● **DATA PROVIDED**
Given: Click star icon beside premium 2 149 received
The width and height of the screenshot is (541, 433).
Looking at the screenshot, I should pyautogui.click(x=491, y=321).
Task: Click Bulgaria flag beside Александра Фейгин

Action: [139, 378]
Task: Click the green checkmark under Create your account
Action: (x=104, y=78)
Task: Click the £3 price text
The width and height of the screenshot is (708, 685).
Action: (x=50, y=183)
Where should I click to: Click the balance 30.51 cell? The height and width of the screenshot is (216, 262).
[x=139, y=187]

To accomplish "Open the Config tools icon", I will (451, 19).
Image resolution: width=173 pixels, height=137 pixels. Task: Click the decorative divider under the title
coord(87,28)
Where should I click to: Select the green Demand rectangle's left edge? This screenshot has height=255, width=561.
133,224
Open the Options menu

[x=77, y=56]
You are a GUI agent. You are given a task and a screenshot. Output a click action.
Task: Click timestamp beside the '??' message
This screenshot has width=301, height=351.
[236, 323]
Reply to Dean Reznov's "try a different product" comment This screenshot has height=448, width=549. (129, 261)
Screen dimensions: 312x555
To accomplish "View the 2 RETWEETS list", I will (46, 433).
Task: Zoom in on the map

● **WHAT TO PRODUCE**
Reproduce the data. Match each line exactly.

● **COMPLETED TASK**
Given: Click star icon beside premium 2 149 received
The width and height of the screenshot is (541, 433).
Looking at the screenshot, I should pyautogui.click(x=491, y=321).
Task: Click Bulgaria flag beside Александра Фейгин

Action: [139, 378]
Task: Click the green checkmark under Create your account
Action: (x=104, y=78)
Task: Click the £3 price text
The width and height of the screenshot is (708, 685).
Action: (x=50, y=183)
Where should I click to: Click the balance 30.51 cell? The height and width of the screenshot is (216, 262).
[x=139, y=187]

To accomplish "Open the Config tools icon", I will (451, 19).
Image resolution: width=173 pixels, height=137 pixels. Task: Click the decorative divider under the title
coord(87,28)
Where should I click to: Select the green Demand rectangle's left edge? This screenshot has height=255, width=561.
133,224
Open the Options menu

[x=77, y=56]
You are a GUI agent. You are given a task and a screenshot. Output a click action.
Task: Click timestamp beside the '??' message
This screenshot has width=301, height=351.
[236, 323]
Reply to Dean Reznov's "try a different product" comment This screenshot has height=448, width=549. (129, 261)
Screen dimensions: 312x555
To accomplish "View the 2 RETWEETS list", I will (46, 433).
Task: Zoom in on the map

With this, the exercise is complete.